Operational security

  • • User-supplied webhook URLs and bot tokens are encrypted at rest using AES-256-GCM.
  • • All traffic is served over HTTPS with a certificate issued by a publicly trusted CA (Google Trust Services).
  • • Sessions use httpOnly, secure, SameSite cookies.
  • • Rate limiting is enforced on all sensitive endpoints (auth, send, upload).
  • • Dependencies are continuously monitored (Dependabot) and a CI gate runs gitleaks on every commit.

Reporting a vulnerability

If you believe you have found a security issue, please report it privately. Please do not file public issues for security reports.

Preferred channel: the Discord community — open a private message to a staff member tagged as staff / admin.

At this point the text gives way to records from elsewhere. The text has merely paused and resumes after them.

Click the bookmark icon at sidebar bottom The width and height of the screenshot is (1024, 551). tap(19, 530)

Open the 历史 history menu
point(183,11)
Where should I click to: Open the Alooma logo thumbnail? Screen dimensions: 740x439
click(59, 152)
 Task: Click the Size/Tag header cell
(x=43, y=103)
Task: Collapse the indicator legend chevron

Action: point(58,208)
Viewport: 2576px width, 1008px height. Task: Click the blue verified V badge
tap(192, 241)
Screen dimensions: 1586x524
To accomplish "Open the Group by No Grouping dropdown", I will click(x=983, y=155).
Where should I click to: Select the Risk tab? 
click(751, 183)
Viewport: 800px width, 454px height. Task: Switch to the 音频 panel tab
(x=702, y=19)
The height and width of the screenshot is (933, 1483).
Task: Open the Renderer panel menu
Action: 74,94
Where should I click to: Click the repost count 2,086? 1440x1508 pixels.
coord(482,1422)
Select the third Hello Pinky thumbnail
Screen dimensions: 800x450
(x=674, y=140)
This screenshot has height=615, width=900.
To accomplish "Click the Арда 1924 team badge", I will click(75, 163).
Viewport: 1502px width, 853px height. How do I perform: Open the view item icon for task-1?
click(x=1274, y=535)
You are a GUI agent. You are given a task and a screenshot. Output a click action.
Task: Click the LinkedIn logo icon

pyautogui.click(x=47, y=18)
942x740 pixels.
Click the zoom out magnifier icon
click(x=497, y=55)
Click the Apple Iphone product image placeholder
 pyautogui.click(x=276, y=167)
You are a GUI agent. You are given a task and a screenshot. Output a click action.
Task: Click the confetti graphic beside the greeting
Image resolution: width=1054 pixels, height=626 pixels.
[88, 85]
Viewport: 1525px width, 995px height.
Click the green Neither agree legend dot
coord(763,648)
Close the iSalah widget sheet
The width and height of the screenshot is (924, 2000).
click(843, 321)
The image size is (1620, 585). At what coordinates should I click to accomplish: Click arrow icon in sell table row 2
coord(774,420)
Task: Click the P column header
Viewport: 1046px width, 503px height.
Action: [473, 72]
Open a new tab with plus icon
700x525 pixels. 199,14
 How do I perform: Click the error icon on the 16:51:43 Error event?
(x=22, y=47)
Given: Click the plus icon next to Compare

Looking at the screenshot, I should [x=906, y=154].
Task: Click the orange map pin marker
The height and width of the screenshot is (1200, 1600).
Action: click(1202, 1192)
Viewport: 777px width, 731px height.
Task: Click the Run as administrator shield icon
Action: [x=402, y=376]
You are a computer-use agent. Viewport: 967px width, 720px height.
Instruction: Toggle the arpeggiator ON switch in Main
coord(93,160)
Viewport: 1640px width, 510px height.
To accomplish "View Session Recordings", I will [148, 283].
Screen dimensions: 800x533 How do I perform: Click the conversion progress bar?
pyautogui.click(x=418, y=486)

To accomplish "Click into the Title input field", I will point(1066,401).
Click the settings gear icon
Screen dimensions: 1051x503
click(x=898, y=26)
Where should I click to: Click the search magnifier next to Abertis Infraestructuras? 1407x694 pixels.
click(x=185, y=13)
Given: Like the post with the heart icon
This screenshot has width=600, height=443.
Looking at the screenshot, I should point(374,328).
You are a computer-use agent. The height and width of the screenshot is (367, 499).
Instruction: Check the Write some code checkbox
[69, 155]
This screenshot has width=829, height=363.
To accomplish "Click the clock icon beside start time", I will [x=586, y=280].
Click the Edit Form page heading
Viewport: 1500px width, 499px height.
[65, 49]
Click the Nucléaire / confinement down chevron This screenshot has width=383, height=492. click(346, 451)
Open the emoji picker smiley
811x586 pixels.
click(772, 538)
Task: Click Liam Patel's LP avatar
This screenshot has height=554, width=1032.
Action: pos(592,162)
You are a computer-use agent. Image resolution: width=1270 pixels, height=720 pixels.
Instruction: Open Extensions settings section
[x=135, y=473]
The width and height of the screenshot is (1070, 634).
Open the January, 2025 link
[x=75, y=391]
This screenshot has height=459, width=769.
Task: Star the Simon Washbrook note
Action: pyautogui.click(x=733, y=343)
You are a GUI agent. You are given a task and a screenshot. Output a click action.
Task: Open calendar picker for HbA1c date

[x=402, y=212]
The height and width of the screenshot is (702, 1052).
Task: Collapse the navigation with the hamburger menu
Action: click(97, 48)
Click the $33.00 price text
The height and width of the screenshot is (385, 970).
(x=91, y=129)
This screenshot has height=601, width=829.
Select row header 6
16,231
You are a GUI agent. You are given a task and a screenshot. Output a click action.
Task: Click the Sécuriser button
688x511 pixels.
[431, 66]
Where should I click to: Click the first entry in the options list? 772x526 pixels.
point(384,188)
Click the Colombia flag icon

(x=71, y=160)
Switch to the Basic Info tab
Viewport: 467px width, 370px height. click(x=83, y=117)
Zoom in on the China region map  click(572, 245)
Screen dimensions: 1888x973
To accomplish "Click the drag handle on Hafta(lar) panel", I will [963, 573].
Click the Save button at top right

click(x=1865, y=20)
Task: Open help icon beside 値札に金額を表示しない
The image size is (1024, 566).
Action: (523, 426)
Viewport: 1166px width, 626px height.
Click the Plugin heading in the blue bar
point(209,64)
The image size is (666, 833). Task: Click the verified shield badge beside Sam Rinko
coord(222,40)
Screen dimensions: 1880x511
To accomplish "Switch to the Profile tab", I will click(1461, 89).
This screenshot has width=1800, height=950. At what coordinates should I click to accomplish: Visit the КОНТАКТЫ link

We acknowledge reports within 72 hours and will work in good faith to remediate confirmed issues. Researchers acting in good faith and respecting the scope below will not be subject to legal action.

Scope

In scope

  • discord-webhook.com and its subdomains we operate.
  • • Server-side authentication, authorization, and data-handling logic.
  • • Cross-site scripting, CSRF, SSRF, IDOR, RCE, and similar classes of issues.

Out of scope

  • • Discord, Inc. infrastructure (discord.com, discordapp.com) — report to Discord directly.
  • • Third-party services and CDN edge nodes.
  • • Reports based solely on automated scanner output without a working proof-of-concept.
  • • Self-XSS, missing best-practice headers without measurable impact, social-engineering, denial-of-service via volumetric attacks.

security.txt

A machine-readable policy is available at /.well-known/security.txt per RFC 9116.